Performance tuning in NoSQL-Hardware level
- Distributed Node Optimization: Each node in a cluster should be balanced
- Network performance: Since data in NoSQL environments is often distributed across multiple servers or even data centers, the network can have a significant impact
- Replication and Sharding: NoSQL databases often use Replication to distribute data across nodes and Sharding to partition and ensure data availability.
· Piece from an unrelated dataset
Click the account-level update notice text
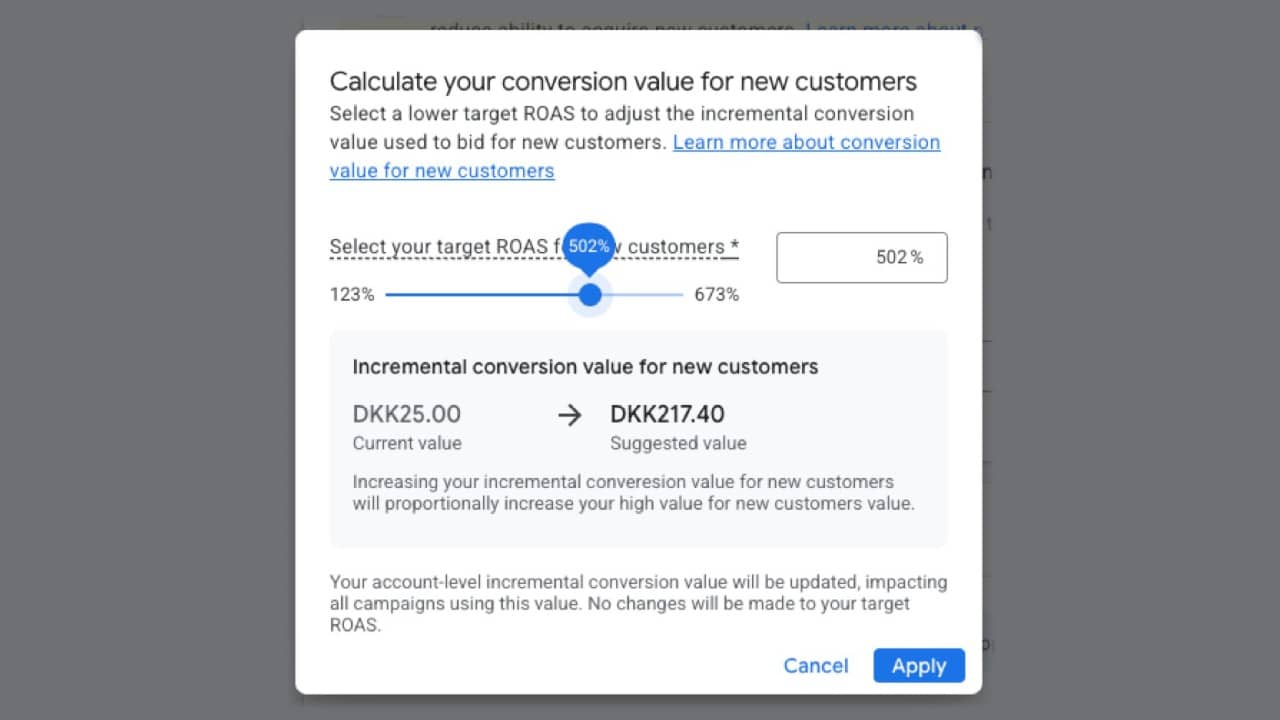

So far, I have briefly mentioned some aspects of database performance tuning. Next, I will mention some aspects of network performance tuning because, as I mentioned before, for example, in the case of Replication and Sharding, we need communication between different nodes, so the role of the network becomes more colorful here. But before I give examples of performance tuning about the network, I think it would be good to explain Replication and Sharding a little more. Just note that we can have this method in SQL or a combination of SQL and NoSQL in some way.
Replication and Sharding
Sharding and Replication are both fundamental strategies in NoSQL databases and serve distinct purposes in how data is managed and scaled.
Replication
Replication creates multiple copies of the same data across servers (nodes). The main purpose is to ensure high availability and fault tolerance. If one node fails, other nodes have the same data and can continue to serve queries. This method significantly increases the system's resilience in the face of hardware failures or network problems.
Consistency considerations: Operations such as data deletion must be synchronized between copies, either synchronously or asynchronously.
Sharding
Sharding divides a large data set into smaller, more manageable chunks called shards. This allows the system to spread the workload across multiple nodes and increase throughput.
Considerations for managing complex queries: Queries that target a specific shard are fast, but queries that span multiple shards may add complexity to the system.
Performance tuning in network
- Bandwidth Optimization: Adjusting the amount of data that can be sent over the network
- Latency Reduction: Configuring routing protocols to choose a better path, i.e. reducing the number of hops between the source and destination
- Hardware setup: Using high-quality network tools and configuring them properly
Is Performance tuning always done ?
The image above is a Venn diagram to describe an engineer, any engineer. According to this diagram, engineers should do their work quickly and dirty. But this will cost a lot in the long run or even in the short run, so you should try to proceed with principles from the very beginning.